• STORED DATA
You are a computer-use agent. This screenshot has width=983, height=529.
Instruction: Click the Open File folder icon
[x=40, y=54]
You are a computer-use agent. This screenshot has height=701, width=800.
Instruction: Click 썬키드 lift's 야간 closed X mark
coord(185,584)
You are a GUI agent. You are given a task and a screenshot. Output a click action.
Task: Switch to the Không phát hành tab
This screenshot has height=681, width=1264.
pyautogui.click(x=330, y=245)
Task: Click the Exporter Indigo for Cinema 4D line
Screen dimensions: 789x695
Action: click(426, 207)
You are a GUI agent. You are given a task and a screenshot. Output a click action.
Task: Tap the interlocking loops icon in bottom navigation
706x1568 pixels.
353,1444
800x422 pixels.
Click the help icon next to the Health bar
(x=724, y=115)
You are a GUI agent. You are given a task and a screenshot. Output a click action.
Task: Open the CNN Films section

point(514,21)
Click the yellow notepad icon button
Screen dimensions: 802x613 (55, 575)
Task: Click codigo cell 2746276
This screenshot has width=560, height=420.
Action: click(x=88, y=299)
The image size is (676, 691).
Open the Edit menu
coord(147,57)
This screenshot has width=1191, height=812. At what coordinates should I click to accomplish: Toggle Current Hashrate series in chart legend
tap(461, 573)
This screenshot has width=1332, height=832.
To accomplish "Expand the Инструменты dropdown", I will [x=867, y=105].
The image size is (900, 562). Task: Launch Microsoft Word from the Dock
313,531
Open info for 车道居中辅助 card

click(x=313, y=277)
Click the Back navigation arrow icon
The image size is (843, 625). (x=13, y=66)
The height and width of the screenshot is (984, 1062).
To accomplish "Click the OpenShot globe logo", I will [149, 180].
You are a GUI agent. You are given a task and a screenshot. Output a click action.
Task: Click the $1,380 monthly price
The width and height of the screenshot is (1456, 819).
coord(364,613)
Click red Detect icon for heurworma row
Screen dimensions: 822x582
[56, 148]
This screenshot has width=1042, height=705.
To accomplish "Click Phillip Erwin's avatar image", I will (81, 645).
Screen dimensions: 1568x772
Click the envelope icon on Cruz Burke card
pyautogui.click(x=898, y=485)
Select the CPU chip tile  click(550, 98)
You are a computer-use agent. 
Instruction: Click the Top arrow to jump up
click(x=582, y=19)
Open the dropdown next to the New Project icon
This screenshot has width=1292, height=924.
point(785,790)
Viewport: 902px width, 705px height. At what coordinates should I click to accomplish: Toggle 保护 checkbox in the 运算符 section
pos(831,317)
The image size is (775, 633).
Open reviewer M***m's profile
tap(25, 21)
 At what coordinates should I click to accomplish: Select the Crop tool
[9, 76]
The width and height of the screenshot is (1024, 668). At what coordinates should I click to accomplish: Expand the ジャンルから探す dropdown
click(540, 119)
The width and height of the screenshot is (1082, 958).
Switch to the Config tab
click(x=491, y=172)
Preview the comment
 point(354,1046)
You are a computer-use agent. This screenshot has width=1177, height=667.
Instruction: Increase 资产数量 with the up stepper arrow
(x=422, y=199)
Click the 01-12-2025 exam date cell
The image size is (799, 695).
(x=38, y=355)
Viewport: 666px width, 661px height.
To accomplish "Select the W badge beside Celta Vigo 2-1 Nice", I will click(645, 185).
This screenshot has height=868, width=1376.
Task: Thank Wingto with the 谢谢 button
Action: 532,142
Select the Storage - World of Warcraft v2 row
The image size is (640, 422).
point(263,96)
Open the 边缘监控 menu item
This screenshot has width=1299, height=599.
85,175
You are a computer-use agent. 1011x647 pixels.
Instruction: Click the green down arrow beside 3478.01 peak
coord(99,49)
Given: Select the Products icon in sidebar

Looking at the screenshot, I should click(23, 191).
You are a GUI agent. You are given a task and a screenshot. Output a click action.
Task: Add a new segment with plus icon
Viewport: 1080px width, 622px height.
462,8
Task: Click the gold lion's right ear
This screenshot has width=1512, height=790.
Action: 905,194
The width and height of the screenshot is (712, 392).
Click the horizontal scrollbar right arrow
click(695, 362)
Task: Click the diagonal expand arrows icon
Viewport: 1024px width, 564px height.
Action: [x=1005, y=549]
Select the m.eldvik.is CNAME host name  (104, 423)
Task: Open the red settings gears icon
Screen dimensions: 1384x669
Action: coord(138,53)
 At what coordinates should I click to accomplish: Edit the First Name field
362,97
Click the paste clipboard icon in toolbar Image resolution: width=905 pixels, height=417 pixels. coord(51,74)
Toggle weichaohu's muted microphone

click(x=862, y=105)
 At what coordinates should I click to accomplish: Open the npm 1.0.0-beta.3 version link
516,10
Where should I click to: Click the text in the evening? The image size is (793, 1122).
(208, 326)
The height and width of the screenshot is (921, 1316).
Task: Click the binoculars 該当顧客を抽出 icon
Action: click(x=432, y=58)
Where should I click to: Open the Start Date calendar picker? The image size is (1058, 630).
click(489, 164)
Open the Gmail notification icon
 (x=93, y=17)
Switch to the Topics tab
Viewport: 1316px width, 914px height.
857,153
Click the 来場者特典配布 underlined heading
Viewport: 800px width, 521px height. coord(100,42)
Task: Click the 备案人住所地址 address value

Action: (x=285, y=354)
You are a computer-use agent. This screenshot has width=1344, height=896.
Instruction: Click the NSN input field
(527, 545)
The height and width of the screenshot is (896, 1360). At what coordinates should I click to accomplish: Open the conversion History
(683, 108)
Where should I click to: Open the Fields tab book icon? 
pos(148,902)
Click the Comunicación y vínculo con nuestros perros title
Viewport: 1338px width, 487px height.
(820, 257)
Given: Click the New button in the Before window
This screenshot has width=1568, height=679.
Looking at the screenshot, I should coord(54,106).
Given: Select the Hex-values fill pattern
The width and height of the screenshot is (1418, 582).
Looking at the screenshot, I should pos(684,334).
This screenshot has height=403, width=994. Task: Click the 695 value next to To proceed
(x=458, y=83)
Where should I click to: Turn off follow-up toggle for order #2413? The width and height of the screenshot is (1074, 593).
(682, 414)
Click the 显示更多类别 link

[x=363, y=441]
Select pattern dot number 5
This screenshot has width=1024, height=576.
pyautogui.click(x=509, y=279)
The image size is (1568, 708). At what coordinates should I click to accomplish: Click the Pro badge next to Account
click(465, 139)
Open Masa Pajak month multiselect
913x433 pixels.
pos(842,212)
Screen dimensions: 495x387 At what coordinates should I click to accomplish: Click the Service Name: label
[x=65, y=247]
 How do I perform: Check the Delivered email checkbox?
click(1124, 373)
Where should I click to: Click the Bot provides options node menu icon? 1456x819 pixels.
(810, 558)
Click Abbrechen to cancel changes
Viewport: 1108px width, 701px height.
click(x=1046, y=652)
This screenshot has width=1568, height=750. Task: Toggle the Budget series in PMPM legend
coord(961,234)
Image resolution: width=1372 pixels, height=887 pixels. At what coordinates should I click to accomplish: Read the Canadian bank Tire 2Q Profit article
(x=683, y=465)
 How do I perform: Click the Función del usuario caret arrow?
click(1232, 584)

• AIM OF THE EXERCISE
Restate word for word the entries above, starting at the line with "Screen dimensions: 1384x669" and ending at the line with "Given: Click the", inclusive, and no others.

• SOLUTION BELOW
Screen dimensions: 1384x669
Action: coord(138,53)
 At what coordinates should I click to accomplish: Edit the First Name field
362,97
Click the paste clipboard icon in toolbar Image resolution: width=905 pixels, height=417 pixels. coord(51,74)
Toggle weichaohu's muted microphone

click(x=862, y=105)
 At what coordinates should I click to accomplish: Open the npm 1.0.0-beta.3 version link
516,10
Where should I click to: Click the text in the evening? The image size is (793, 1122).
(208, 326)
The height and width of the screenshot is (921, 1316).
Task: Click the binoculars 該当顧客を抽出 icon
Action: click(x=432, y=58)
Where should I click to: Open the Start Date calendar picker? The image size is (1058, 630).
click(489, 164)
Open the Gmail notification icon
 (x=93, y=17)
Switch to the Topics tab
Viewport: 1316px width, 914px height.
857,153
Click the 来場者特典配布 underlined heading
Viewport: 800px width, 521px height. coord(100,42)
Task: Click the 备案人住所地址 address value

Action: (x=285, y=354)
You are a computer-use agent. This screenshot has width=1344, height=896.
Instruction: Click the NSN input field
(527, 545)
The height and width of the screenshot is (896, 1360). At what coordinates should I click to accomplish: Open the conversion History
(683, 108)
Where should I click to: Open the Fields tab book icon? 
pos(148,902)
Click the Comunicación y vínculo con nuestros perros title
Viewport: 1338px width, 487px height.
(820, 257)
Given: Click the New button in the Before window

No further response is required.